### [STORED DATA]
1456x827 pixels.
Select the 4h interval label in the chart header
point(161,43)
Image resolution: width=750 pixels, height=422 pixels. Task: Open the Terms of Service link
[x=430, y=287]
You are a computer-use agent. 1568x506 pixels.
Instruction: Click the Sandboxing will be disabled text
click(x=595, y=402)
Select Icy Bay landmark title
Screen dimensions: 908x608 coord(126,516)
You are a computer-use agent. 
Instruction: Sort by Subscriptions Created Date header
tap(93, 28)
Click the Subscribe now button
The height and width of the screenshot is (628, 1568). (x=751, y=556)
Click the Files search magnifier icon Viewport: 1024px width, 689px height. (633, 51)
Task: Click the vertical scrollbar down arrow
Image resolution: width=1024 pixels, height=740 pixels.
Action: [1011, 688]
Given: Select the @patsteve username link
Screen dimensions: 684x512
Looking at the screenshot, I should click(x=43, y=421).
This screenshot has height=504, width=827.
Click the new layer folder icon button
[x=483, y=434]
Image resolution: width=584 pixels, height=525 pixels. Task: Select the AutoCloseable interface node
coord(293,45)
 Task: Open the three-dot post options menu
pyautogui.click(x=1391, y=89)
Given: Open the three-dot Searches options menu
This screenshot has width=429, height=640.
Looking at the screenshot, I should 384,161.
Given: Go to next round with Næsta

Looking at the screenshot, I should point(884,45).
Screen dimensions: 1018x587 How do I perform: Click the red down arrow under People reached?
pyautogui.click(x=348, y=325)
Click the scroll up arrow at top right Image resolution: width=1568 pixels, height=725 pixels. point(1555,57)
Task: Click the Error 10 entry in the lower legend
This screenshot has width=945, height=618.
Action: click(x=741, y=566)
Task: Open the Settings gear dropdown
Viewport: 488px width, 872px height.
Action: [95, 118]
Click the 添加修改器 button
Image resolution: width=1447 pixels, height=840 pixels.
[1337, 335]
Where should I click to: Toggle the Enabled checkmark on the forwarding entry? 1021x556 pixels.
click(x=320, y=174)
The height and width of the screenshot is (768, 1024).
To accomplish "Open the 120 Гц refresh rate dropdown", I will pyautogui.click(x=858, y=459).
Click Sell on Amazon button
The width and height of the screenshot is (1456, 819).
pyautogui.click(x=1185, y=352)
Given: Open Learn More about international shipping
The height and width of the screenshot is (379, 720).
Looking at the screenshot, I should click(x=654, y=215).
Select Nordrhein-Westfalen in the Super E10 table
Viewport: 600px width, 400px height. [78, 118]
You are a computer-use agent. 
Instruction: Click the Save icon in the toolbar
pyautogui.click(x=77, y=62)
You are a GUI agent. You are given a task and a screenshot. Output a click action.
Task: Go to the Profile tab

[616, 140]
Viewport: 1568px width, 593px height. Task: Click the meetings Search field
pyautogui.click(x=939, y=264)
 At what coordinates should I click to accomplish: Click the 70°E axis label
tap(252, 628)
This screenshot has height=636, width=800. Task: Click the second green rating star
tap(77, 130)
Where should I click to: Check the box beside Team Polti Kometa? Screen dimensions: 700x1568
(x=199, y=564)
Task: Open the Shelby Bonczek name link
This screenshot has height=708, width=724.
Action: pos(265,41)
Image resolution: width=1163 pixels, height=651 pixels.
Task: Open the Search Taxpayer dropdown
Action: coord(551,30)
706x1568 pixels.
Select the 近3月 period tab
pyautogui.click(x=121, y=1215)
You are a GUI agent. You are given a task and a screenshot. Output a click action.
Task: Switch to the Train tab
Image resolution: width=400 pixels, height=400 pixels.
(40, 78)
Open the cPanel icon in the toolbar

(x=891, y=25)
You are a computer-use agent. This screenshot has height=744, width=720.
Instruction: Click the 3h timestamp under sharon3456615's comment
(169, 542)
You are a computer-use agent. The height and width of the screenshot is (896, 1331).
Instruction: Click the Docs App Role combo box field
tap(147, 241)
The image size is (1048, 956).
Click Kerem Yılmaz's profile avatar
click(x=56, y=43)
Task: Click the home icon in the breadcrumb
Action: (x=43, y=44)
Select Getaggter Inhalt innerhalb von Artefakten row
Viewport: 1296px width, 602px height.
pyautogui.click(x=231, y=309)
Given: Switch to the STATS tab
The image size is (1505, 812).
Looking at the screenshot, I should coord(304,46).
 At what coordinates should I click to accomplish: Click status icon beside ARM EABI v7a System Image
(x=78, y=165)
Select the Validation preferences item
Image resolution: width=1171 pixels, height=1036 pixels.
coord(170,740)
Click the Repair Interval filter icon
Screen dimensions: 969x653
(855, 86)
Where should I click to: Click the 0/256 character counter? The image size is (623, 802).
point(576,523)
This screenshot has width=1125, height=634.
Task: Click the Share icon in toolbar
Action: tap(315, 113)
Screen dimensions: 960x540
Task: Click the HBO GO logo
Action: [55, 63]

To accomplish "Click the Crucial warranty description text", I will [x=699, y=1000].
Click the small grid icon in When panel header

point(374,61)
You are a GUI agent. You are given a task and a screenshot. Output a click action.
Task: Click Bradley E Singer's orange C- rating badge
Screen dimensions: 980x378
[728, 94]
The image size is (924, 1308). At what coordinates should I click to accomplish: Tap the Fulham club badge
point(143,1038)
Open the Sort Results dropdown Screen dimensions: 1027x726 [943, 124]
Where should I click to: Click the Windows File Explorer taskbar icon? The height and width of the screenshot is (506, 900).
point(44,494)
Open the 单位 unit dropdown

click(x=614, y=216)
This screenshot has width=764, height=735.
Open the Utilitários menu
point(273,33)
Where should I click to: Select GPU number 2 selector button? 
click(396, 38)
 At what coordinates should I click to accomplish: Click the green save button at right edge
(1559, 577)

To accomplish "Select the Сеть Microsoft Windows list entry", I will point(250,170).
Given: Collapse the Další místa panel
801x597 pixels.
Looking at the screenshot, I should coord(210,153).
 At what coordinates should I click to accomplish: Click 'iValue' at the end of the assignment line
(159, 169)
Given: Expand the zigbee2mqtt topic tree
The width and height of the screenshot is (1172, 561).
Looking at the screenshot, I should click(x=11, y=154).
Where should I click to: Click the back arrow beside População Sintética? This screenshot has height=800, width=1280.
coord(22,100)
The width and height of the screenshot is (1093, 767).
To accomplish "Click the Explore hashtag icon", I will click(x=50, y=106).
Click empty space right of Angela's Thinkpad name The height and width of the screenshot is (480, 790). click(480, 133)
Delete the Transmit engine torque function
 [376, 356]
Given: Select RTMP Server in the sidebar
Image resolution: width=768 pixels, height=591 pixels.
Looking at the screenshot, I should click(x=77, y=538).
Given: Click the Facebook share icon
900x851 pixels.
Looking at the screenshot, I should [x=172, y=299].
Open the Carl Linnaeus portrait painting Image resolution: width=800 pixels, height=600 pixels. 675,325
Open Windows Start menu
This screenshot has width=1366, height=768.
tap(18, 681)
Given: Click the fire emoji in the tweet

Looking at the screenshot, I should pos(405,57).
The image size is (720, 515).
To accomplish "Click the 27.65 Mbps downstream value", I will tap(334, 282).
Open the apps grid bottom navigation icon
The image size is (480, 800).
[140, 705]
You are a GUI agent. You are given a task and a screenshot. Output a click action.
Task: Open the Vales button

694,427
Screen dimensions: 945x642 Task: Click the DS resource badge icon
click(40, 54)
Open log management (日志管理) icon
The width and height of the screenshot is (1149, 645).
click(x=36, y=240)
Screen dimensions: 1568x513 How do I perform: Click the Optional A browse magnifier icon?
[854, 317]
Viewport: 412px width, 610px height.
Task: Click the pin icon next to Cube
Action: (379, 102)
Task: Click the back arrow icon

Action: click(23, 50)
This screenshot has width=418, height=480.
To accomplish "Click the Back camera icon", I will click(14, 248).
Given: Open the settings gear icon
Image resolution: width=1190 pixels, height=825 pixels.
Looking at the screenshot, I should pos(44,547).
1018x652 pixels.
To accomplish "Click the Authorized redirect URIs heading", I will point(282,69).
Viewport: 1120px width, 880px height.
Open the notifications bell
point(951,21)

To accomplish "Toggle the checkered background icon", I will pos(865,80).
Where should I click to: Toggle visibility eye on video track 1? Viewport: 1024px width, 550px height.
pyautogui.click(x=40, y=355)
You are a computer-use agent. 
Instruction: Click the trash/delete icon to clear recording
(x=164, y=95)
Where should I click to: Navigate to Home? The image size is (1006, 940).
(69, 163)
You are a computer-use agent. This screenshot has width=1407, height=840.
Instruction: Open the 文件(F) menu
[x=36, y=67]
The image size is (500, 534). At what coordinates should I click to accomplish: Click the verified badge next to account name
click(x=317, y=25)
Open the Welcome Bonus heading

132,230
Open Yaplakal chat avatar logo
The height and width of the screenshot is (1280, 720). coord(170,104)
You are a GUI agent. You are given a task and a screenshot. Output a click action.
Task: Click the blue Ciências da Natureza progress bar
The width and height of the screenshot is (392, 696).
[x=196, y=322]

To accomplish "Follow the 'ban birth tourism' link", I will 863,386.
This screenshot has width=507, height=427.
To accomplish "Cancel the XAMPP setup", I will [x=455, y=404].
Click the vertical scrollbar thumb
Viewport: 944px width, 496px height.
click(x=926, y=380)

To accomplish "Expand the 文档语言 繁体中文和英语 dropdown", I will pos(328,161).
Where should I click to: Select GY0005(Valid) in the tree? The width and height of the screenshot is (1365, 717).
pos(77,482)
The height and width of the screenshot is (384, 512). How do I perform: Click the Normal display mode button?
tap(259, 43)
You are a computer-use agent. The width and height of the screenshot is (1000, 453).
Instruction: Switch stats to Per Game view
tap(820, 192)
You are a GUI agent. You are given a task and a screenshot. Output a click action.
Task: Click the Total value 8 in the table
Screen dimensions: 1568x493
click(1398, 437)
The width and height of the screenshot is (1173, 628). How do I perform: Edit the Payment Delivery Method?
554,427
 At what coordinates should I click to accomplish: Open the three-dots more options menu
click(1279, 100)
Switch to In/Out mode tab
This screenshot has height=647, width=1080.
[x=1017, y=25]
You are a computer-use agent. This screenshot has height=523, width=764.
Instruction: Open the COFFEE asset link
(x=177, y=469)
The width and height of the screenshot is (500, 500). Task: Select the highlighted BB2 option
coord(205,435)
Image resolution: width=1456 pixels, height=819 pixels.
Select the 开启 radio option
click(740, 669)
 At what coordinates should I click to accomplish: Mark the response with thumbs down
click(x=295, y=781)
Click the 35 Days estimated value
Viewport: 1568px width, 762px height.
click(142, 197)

### [EXERCISE DETAILS]
Starting at the line that contains "Given: Open the settings gear icon" and stopping after the line that contains "You are a computer-use agent. The width", write out every line exactly as it appears above, and no other line.

### [ANSWER SECTION]
Given: Open the settings gear icon
Image resolution: width=1190 pixels, height=825 pixels.
Looking at the screenshot, I should pos(44,547).
1018x652 pixels.
To accomplish "Click the Authorized redirect URIs heading", I will point(282,69).
Viewport: 1120px width, 880px height.
Open the notifications bell
point(951,21)

To accomplish "Toggle the checkered background icon", I will pos(865,80).
Where should I click to: Toggle visibility eye on video track 1? Viewport: 1024px width, 550px height.
pyautogui.click(x=40, y=355)
You are a computer-use agent. 
Instruction: Click the trash/delete icon to clear recording
(x=164, y=95)
Where should I click to: Navigate to Home? The image size is (1006, 940).
(69, 163)
You are a computer-use agent. This screenshot has width=1407, height=840.
Instruction: Open the 文件(F) menu
[x=36, y=67]
The image size is (500, 534). At what coordinates should I click to accomplish: Click the verified badge next to account name
click(x=317, y=25)
Open the Welcome Bonus heading

132,230
Open Yaplakal chat avatar logo
The height and width of the screenshot is (1280, 720). coord(170,104)
You are a GUI agent. You are given a task and a screenshot. Output a click action.
Task: Click the blue Ciências da Natureza progress bar
The width and height of the screenshot is (392, 696).
[x=196, y=322]

To accomplish "Follow the 'ban birth tourism' link", I will 863,386.
This screenshot has width=507, height=427.
To accomplish "Cancel the XAMPP setup", I will [x=455, y=404].
Click the vertical scrollbar thumb
Viewport: 944px width, 496px height.
click(x=926, y=380)

To accomplish "Expand the 文档语言 繁体中文和英语 dropdown", I will pos(328,161).
Where should I click to: Select GY0005(Valid) in the tree? The width and height of the screenshot is (1365, 717).
pos(77,482)
The height and width of the screenshot is (384, 512). How do I perform: Click the Normal display mode button?
tap(259, 43)
You are a computer-use agent. The width and height of the screenshot is (1000, 453).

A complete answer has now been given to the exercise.